**READING PASSAGE:**
== Segment start ==

Given that the U.S.-led war in Iraq remains profoundly unpopular among Canadians, what about it? Still time to join in, you know? Naaah. Changed his mind on that, too. In a letter he sent to the Washington Times in December, he said, "On Iraq, while I support the removal of Saddam Hussein and applaud the efforts to establish democracy and freedom in Iraq, I would not commit Canadian troops to that country. I must admit great disappointment at the failure to substantiate pre-war intelligence information regarding Iraq's possession of weapons of mass destruction."

Some of Harper's top people do happen to believe in creationism. Well, so what? Harper himself took pains to declare that he, personally, had "evolved."

As the election wore on, it got pretty comical. Like when the notoriously stiff Harper suddenly traded his crisp white shirts, dark suits and blue ties for a mouse-gray turtleneck. Cool Canada indeed  circa 1978 at the ski lodge.

== Segment end ==

Source data:

== Segment start ==

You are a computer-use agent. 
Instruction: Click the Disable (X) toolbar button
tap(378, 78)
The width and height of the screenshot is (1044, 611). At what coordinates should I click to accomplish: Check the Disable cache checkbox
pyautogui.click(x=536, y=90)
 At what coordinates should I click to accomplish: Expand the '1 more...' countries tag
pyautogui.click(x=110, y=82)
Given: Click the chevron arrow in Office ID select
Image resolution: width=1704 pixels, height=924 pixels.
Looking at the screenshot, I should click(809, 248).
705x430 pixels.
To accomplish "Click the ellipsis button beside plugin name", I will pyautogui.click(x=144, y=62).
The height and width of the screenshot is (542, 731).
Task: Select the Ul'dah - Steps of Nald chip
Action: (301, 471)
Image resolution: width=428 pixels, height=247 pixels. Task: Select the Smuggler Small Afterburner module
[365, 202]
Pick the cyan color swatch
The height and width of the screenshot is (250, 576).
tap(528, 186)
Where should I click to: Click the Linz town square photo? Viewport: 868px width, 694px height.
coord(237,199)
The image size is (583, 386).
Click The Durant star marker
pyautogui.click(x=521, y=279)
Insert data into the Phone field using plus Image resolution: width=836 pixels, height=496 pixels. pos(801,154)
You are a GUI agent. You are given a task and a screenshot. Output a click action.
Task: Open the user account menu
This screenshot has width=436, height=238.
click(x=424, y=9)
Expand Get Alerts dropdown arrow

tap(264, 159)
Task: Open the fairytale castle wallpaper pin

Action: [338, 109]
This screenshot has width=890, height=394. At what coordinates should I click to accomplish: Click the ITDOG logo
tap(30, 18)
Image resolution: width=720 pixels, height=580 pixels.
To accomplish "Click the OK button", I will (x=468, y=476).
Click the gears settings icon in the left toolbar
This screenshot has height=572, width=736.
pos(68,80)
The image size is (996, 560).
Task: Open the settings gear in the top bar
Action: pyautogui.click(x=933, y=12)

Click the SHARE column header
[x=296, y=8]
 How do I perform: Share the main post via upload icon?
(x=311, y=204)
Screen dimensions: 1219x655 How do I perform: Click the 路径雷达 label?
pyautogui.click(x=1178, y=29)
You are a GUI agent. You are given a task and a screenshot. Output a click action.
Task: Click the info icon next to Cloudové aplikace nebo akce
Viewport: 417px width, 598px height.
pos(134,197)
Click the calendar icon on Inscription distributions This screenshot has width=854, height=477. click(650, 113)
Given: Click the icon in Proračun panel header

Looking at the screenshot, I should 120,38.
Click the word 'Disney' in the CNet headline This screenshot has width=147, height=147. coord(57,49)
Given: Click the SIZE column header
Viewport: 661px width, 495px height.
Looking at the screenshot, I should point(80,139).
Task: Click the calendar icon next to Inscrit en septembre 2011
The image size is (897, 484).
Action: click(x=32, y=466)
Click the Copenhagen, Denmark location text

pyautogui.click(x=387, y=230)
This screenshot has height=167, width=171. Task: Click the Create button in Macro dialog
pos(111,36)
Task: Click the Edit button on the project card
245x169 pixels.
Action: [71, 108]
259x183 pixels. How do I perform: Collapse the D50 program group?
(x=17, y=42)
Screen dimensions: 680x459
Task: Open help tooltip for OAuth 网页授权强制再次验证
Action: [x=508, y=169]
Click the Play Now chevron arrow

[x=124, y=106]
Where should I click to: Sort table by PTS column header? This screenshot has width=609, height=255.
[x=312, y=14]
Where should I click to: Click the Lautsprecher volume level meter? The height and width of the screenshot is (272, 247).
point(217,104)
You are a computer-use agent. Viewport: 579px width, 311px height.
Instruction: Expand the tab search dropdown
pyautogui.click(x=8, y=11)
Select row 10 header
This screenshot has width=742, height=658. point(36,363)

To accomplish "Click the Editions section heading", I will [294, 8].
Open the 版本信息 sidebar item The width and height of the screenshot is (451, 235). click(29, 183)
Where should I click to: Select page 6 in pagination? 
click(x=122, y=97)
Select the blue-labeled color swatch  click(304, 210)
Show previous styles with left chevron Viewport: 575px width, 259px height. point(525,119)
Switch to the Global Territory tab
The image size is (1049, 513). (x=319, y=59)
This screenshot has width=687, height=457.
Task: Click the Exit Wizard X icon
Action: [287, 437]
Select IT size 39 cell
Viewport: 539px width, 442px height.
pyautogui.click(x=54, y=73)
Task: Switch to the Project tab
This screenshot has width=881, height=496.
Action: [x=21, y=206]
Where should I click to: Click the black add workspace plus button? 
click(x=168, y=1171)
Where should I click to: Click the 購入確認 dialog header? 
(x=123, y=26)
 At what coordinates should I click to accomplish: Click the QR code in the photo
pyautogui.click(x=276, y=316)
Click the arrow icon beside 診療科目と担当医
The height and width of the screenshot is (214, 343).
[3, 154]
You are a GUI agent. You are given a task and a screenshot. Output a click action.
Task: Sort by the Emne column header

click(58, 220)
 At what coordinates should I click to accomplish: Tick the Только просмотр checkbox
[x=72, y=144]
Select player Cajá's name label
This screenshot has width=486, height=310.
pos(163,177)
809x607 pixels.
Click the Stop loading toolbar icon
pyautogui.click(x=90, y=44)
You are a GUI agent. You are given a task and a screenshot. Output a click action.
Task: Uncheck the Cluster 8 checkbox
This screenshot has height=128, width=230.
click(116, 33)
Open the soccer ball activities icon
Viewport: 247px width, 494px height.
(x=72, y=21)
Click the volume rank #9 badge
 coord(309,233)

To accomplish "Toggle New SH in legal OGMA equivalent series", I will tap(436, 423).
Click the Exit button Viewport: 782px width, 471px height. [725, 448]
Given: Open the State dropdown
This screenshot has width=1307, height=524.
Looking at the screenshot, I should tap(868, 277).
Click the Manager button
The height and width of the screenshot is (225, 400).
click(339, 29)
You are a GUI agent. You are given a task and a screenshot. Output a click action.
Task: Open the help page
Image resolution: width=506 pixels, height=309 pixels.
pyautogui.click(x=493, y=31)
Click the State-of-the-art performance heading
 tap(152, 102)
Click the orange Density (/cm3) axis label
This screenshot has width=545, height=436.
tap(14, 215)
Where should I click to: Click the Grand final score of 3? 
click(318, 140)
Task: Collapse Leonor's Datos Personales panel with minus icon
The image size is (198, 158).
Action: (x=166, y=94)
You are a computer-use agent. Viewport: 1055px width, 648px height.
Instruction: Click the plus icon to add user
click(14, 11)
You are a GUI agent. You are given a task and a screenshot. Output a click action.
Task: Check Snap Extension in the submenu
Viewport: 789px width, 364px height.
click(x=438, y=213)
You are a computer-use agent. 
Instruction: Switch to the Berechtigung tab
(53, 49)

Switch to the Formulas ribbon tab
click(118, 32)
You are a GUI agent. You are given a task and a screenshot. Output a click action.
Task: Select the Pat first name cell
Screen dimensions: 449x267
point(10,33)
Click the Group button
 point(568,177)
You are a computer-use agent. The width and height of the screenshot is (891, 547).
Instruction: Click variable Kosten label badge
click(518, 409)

== Segment end ==

**TASK BRIEF:** In the passage above about Harper, what did he switch to wearing instead of his crisp white shirts, dark suits and blue ties?

**ANSWER TO THE EXERCISE:** A mouse-gray turtleneck.